> _Task statement_: A verbatim transcript of the lines below, starting at the first and ending with the one that holds "You are a computer-use agent. Viewport: 740px", is what should be produced.

> _Data records_:
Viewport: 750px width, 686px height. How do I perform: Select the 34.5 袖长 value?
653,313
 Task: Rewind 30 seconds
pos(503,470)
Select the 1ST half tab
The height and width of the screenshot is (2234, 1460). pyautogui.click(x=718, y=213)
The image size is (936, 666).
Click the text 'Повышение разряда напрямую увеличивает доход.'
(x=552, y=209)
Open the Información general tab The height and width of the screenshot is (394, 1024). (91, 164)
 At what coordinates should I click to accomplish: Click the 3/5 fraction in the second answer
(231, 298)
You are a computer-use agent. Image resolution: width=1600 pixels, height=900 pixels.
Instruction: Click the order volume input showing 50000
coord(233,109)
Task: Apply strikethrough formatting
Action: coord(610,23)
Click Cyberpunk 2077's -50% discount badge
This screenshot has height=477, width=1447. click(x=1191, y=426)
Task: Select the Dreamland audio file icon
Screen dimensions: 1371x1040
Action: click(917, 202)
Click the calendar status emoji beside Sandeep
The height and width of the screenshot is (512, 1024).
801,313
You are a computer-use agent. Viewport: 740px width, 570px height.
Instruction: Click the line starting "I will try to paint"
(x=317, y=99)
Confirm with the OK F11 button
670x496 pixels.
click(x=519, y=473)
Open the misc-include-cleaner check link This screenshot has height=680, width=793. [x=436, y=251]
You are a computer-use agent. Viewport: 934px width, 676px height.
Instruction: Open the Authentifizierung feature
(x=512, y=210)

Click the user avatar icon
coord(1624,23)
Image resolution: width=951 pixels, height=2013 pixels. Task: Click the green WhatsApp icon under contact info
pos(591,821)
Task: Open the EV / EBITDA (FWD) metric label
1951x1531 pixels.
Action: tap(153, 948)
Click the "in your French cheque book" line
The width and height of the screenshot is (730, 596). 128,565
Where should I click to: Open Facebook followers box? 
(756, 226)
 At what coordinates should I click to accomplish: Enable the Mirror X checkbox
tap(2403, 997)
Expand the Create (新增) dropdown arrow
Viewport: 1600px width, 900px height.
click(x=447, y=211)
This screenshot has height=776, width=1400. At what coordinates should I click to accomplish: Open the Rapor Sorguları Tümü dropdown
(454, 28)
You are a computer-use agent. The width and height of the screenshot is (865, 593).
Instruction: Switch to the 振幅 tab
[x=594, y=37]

> _Finished task_:
Viewport: 750px width, 686px height. How do I perform: Select the 34.5 袖长 value?
653,313
 Task: Rewind 30 seconds
pos(503,470)
Select the 1ST half tab
The height and width of the screenshot is (2234, 1460). pyautogui.click(x=718, y=213)
The image size is (936, 666).
Click the text 'Повышение разряда напрямую увеличивает доход.'
(x=552, y=209)
Open the Información general tab The height and width of the screenshot is (394, 1024). (91, 164)
 At what coordinates should I click to accomplish: Click the 3/5 fraction in the second answer
(231, 298)
You are a computer-use agent. Image resolution: width=1600 pixels, height=900 pixels.
Instruction: Click the order volume input showing 50000
coord(233,109)
Task: Apply strikethrough formatting
Action: coord(610,23)
Click Cyberpunk 2077's -50% discount badge
This screenshot has height=477, width=1447. click(x=1191, y=426)
Task: Select the Dreamland audio file icon
Screen dimensions: 1371x1040
Action: click(917, 202)
Click the calendar status emoji beside Sandeep
The height and width of the screenshot is (512, 1024).
801,313
You are a computer-use agent. Viewport: 740px width, 570px height.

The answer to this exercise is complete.